Cost/benefit: per binding tree, deduped NFA simulation is already O(frames × states); a DFA only shaves the states factor and pays for it with subset-construction size (worst-case exponential in the schema, mitigated by laziness). It wins when one compiled target schema materializes many binding trees — the ShExMap batch-translation case — and the frame-signature alphabet keeps it small.
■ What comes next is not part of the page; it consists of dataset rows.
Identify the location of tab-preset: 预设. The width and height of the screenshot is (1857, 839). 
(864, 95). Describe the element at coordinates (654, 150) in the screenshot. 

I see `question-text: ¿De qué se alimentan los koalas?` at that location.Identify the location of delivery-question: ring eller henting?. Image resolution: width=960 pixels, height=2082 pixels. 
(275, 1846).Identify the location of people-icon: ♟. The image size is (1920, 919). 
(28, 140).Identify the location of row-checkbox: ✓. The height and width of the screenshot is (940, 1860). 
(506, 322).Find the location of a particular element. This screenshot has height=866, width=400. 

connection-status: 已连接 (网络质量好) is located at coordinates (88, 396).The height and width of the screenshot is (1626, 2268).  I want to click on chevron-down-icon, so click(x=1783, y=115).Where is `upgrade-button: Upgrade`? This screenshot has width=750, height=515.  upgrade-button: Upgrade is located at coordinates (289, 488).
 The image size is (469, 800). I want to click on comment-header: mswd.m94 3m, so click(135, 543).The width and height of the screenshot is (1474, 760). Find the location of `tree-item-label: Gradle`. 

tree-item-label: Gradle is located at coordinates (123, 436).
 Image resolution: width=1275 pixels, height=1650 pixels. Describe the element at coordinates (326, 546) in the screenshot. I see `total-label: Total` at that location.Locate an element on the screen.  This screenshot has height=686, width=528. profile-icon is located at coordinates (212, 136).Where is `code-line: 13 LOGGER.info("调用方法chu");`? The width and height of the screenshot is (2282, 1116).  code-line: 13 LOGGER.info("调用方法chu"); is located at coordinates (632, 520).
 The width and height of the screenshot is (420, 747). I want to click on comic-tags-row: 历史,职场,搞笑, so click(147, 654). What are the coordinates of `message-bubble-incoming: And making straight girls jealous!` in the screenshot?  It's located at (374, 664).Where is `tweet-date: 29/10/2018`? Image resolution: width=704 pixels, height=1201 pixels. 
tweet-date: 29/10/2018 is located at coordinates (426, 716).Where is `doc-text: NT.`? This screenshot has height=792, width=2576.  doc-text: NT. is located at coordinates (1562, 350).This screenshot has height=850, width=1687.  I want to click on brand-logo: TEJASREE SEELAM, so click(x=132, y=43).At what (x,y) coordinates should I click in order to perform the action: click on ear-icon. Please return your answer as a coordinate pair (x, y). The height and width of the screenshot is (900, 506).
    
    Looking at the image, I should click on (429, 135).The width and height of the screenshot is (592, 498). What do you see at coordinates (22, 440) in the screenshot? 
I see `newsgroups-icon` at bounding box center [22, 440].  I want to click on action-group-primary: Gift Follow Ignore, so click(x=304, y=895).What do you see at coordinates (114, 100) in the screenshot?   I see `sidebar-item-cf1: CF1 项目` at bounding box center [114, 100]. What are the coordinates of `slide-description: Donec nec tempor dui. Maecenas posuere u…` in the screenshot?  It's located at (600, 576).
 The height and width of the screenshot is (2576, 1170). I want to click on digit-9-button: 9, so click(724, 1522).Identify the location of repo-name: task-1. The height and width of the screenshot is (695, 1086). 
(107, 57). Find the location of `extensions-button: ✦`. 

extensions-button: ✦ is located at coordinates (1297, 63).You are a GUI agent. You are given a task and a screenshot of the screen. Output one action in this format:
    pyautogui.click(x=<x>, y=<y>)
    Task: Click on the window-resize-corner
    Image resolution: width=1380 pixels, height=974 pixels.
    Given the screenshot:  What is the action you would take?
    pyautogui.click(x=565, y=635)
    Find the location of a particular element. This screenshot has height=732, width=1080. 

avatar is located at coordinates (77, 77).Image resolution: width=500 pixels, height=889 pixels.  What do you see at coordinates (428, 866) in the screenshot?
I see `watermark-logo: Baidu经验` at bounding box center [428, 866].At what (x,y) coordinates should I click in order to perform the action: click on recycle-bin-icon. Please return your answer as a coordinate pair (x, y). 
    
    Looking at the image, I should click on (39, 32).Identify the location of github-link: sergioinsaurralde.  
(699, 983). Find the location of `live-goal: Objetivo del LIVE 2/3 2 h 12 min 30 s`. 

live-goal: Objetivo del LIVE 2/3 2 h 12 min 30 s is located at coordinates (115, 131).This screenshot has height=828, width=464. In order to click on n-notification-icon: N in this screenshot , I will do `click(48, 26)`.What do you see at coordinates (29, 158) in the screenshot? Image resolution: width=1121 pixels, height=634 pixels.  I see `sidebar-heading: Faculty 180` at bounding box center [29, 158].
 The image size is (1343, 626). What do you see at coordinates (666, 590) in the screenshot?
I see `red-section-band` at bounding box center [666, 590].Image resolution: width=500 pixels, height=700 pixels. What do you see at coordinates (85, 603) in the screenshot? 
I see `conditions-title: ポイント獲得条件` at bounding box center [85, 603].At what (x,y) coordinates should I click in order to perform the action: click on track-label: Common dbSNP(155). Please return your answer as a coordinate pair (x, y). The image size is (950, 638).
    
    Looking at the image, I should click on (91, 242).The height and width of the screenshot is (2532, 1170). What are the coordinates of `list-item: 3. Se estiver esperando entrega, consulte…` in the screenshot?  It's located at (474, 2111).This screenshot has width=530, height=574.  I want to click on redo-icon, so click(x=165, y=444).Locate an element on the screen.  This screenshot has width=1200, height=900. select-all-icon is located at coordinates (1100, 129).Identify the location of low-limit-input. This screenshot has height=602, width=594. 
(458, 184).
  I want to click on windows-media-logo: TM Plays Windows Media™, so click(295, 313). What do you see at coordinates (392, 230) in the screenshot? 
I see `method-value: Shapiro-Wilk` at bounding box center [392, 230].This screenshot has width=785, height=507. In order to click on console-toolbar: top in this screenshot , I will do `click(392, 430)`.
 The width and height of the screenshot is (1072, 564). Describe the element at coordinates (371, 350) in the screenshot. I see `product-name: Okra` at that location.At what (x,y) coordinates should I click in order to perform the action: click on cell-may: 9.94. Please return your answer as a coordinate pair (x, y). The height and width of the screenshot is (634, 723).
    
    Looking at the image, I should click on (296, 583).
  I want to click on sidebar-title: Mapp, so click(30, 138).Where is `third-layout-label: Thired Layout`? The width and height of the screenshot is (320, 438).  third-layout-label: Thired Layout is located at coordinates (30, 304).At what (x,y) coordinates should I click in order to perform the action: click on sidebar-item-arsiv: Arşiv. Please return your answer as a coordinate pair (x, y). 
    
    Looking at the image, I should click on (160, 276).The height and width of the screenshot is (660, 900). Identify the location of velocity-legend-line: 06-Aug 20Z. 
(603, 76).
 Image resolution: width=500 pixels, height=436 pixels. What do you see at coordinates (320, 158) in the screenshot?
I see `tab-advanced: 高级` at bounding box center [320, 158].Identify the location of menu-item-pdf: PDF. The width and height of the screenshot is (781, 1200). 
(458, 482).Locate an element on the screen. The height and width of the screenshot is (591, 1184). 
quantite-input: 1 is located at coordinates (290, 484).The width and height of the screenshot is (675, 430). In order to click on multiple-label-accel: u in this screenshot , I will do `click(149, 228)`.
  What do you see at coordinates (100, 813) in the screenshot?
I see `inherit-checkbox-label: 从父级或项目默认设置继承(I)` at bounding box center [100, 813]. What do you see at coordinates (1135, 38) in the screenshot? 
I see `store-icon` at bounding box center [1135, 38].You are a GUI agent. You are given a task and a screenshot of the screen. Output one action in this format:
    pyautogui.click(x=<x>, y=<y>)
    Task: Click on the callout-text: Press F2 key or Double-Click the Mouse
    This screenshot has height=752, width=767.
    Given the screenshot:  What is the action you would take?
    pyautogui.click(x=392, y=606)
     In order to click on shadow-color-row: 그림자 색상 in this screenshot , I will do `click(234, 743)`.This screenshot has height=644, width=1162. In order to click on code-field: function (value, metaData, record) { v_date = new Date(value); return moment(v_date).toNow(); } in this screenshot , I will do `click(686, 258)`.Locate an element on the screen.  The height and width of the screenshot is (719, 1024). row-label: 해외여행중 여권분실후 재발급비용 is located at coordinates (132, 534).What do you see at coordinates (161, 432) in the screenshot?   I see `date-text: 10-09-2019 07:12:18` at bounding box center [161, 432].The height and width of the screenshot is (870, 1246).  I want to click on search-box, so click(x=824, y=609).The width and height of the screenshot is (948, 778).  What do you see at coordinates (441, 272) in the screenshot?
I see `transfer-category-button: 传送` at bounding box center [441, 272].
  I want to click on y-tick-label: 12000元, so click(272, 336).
For one-shot use, the thread machine in this prototype is the right tool; its immutable-thread structure is also exactly the shape a TDFA compiler would consume, so nothing here is thrown away on the way to a DFA.

Where it’s wired in

Trying it

./node_modules/.bin/mocha packages/extension-map/test/ThreadedMaterializer-test.js
TEST_cli=true ./node_modules/.bin/mocha packages/extension-map/test/Map-cli-test.js
const {ThreadedMaterializer} = require("@shexjs/extension-map/lib/ThreadedMaterializer");
const materializer = new ThreadedMaterializer(targetSchema, {staticVars: {...}});
const quads = materializer.materialize(bindingTree, "tag:myRoot"); // RdfJs quads

The tests drive all five examples/manifest.yaml entries straight from their stored bindings JSON (including symmetric, which the validation-driven Map-test.js skips), plus regression cases where a failing branch must not corrupt the surviving branch’s cursor — the scenarios that motivated this design.